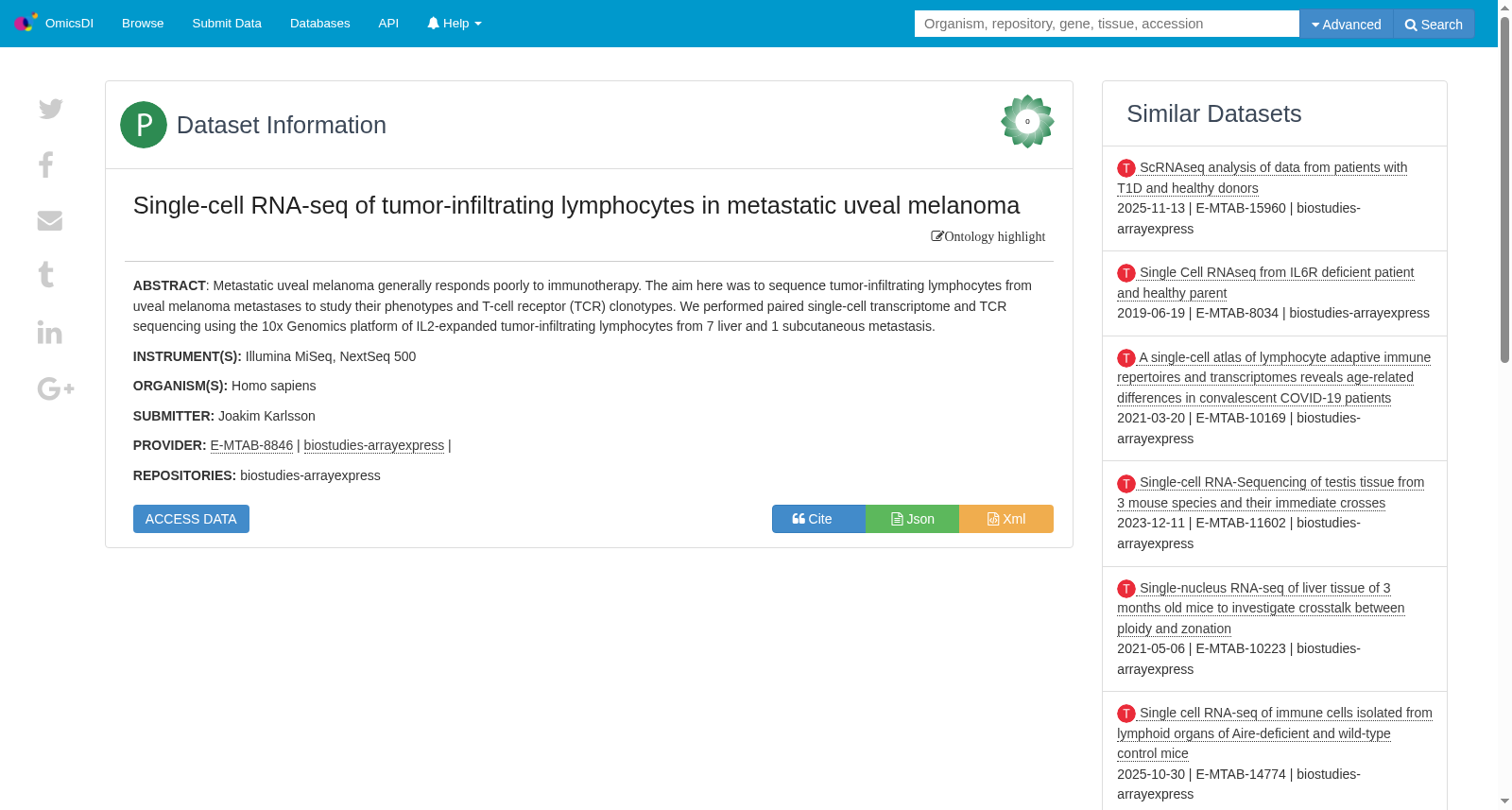The image size is (1512, 810).
Task: Toggle Ontology highlight
Action: [988, 236]
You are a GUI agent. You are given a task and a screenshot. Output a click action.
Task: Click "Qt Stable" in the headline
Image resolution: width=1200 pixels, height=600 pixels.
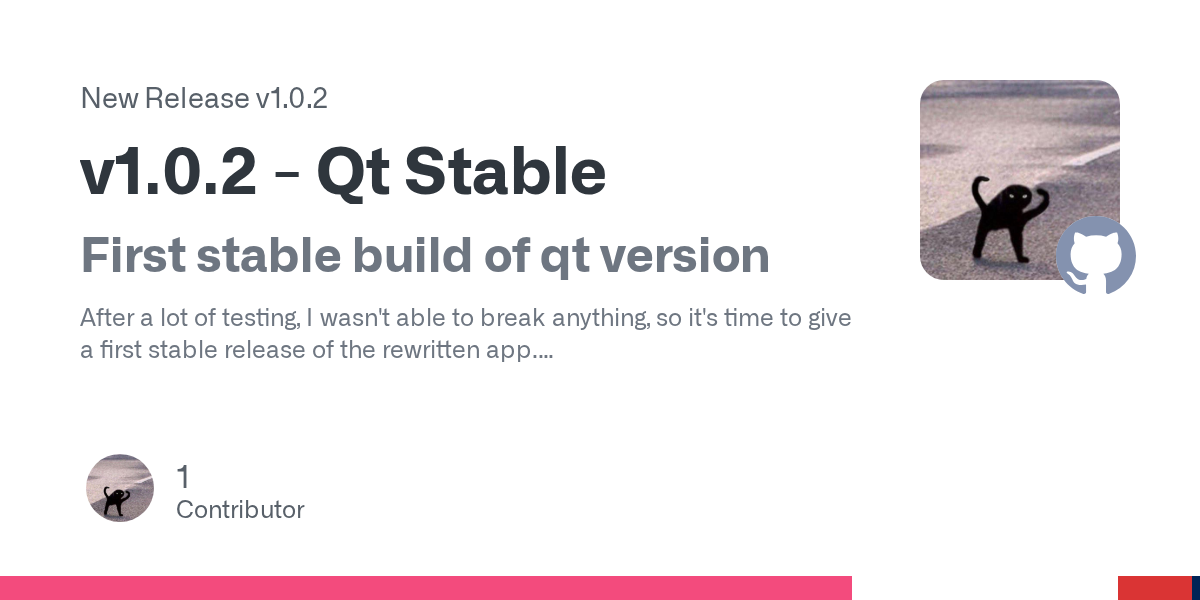pyautogui.click(x=461, y=172)
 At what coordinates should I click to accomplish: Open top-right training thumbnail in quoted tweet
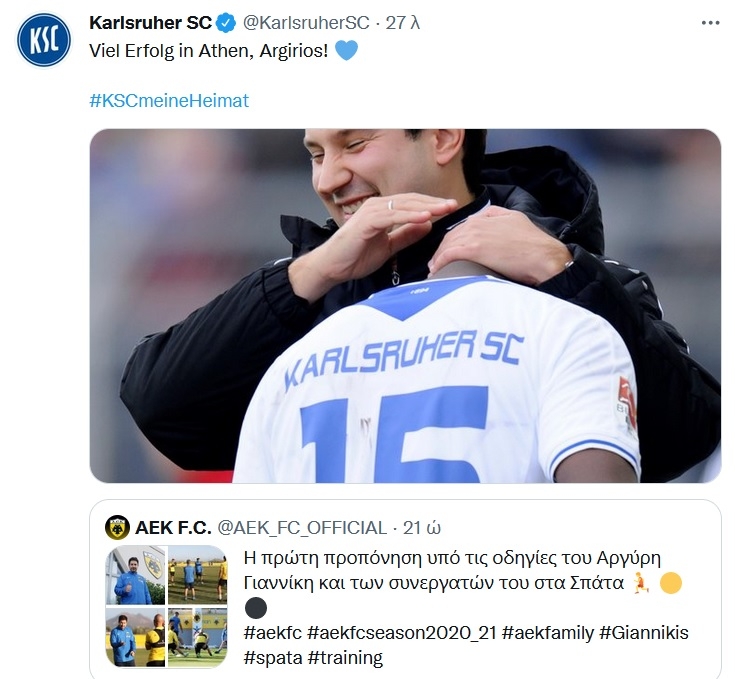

==*==

Task objective:
With the pictures excluded, retype exactly the lines from the one containing "You are a GUI" through the last line of the listing, both ends included.

Your response:
You are a GUI agent. You are given a task and a screenshot. Output a click action.
Task: Click "Qt Stable" in the headline
Image resolution: width=1200 pixels, height=600 pixels.
pyautogui.click(x=461, y=172)
 At what coordinates should I click to accomplish: Open top-right training thumbnail in quoted tweet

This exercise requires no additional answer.